(Pixel coordinate grounding data)
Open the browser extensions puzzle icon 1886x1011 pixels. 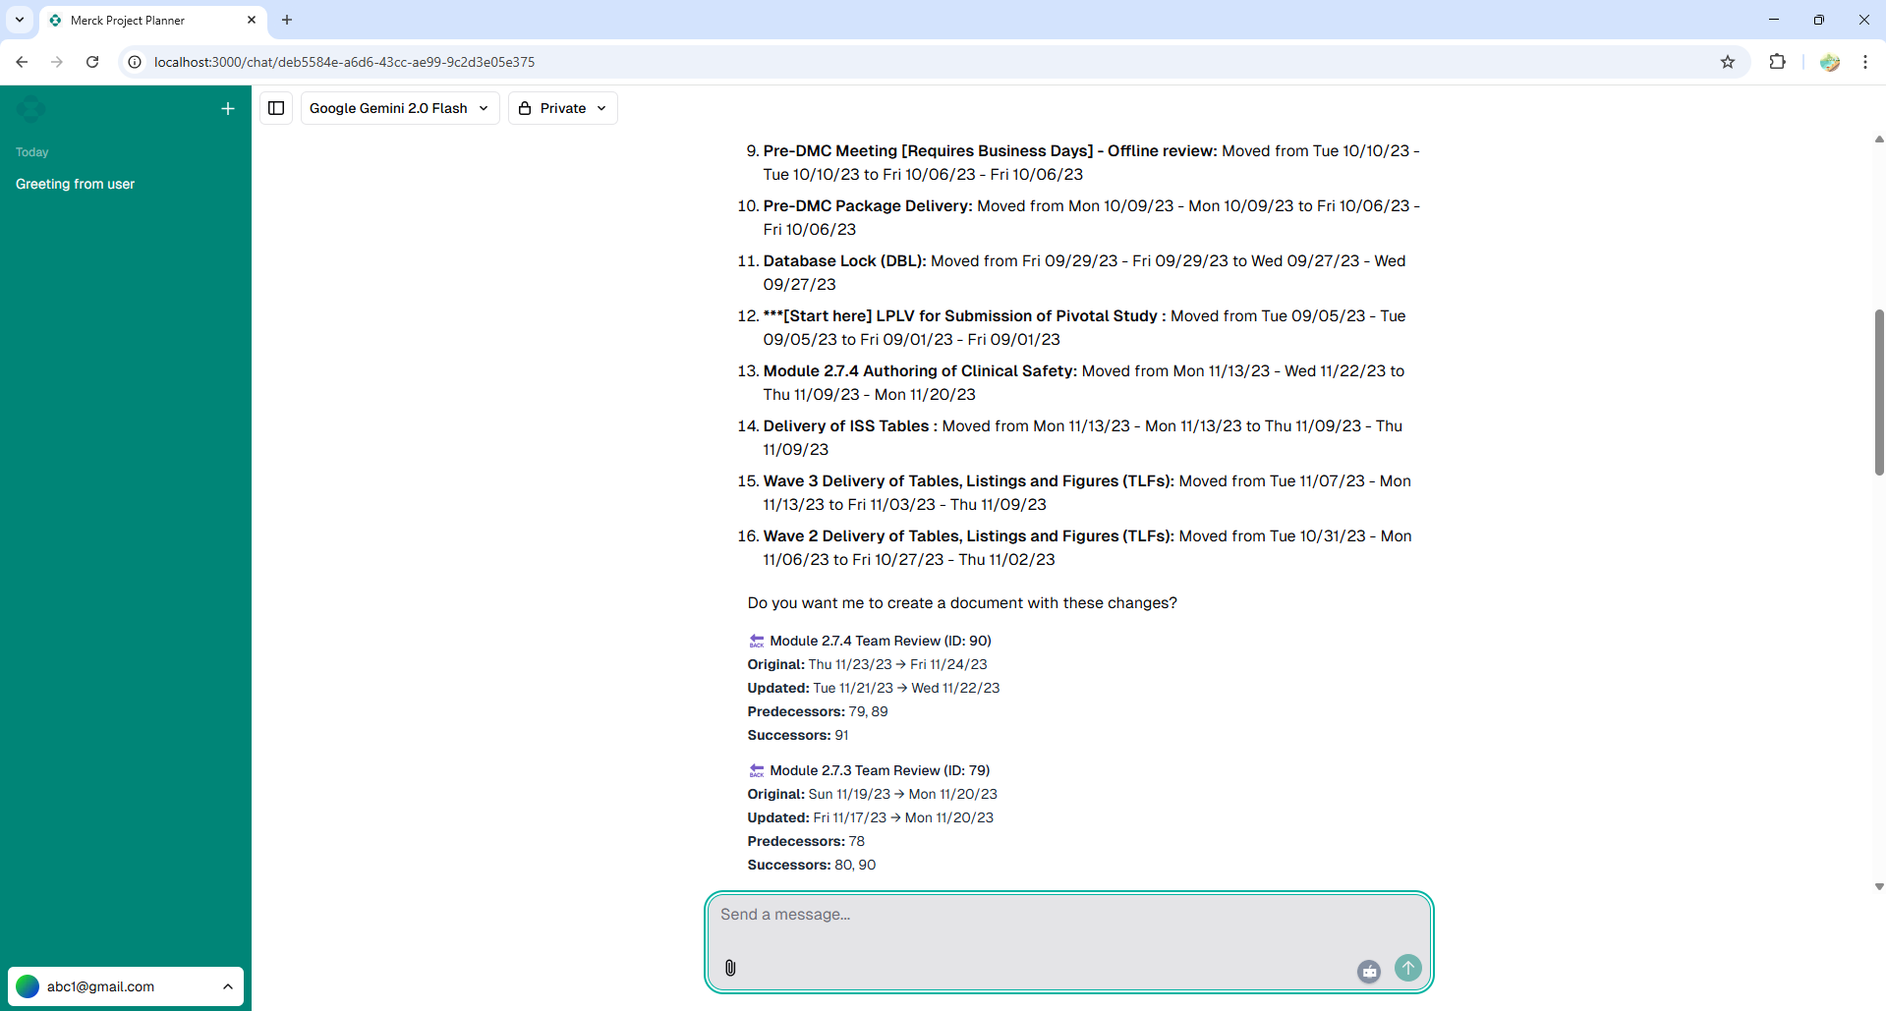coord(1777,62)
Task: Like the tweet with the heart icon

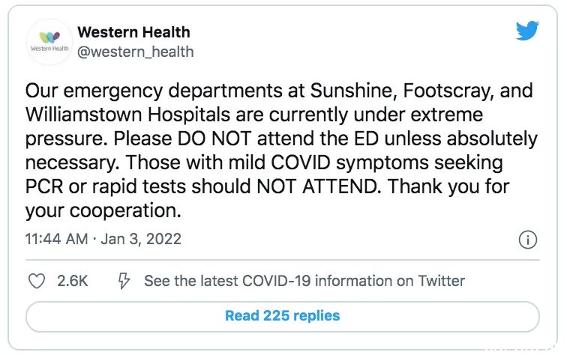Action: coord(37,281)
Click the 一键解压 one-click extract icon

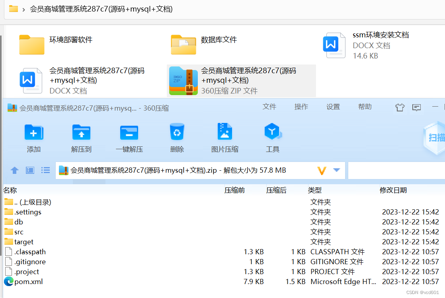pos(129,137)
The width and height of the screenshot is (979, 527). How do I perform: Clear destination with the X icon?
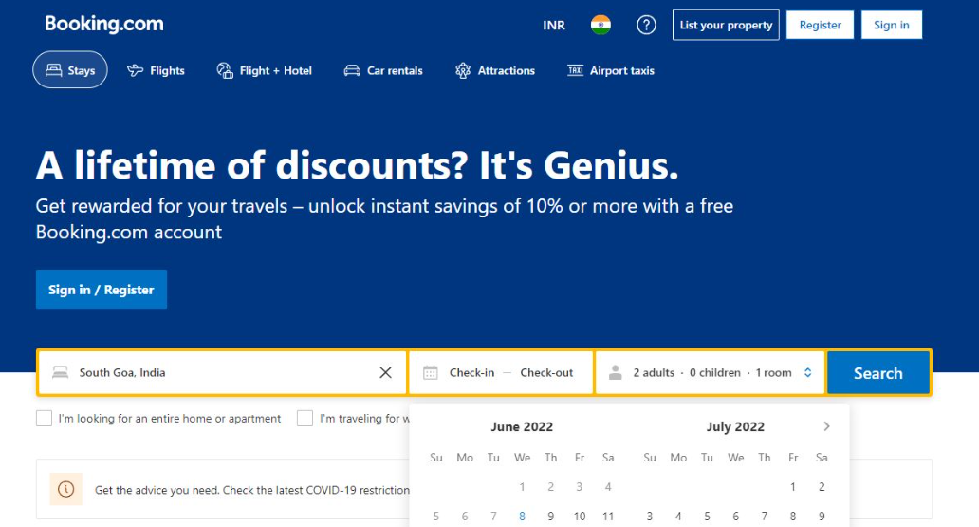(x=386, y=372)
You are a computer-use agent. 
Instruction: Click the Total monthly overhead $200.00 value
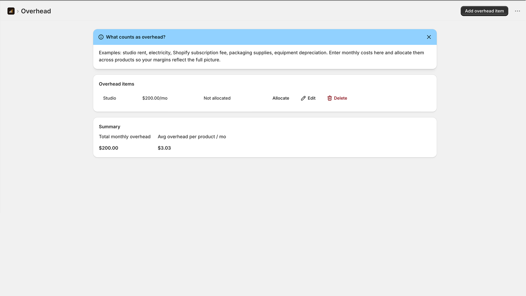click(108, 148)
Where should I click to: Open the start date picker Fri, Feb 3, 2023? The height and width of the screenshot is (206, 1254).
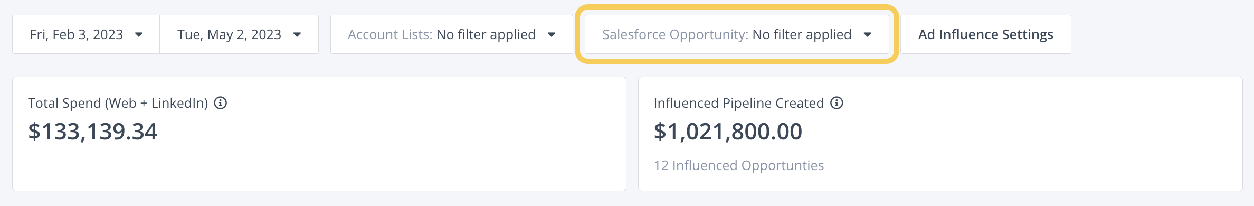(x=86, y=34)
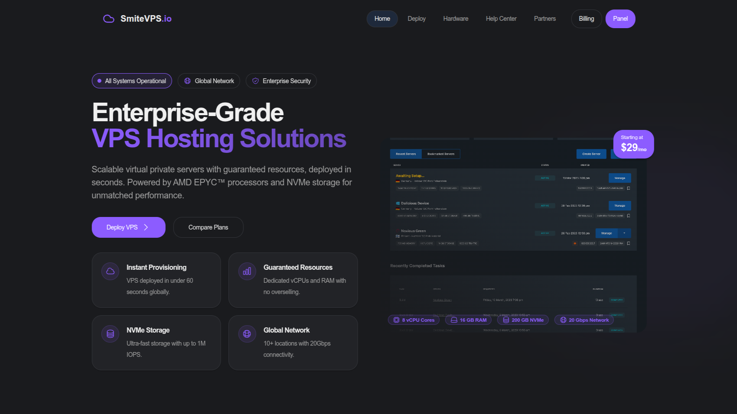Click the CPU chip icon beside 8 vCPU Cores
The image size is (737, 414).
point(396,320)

## Exercise instructions
Starting with the line that contains "The width and", give the lines again exactly as they appear through the last line of the data, pictures excluded.

## Exercise solution
The width and height of the screenshot is (979, 527). How do I perform: Clear destination with the X icon?
(x=386, y=372)
You are a computer-use agent. 
Instruction: Click the Total monthly overhead $200.00 value
click(108, 148)
Where should I click to: Open the start date picker Fri, Feb 3, 2023? The height and width of the screenshot is (206, 1254).
(x=86, y=34)
Click the CPU chip icon beside 8 vCPU Cores
The image size is (737, 414).
point(396,320)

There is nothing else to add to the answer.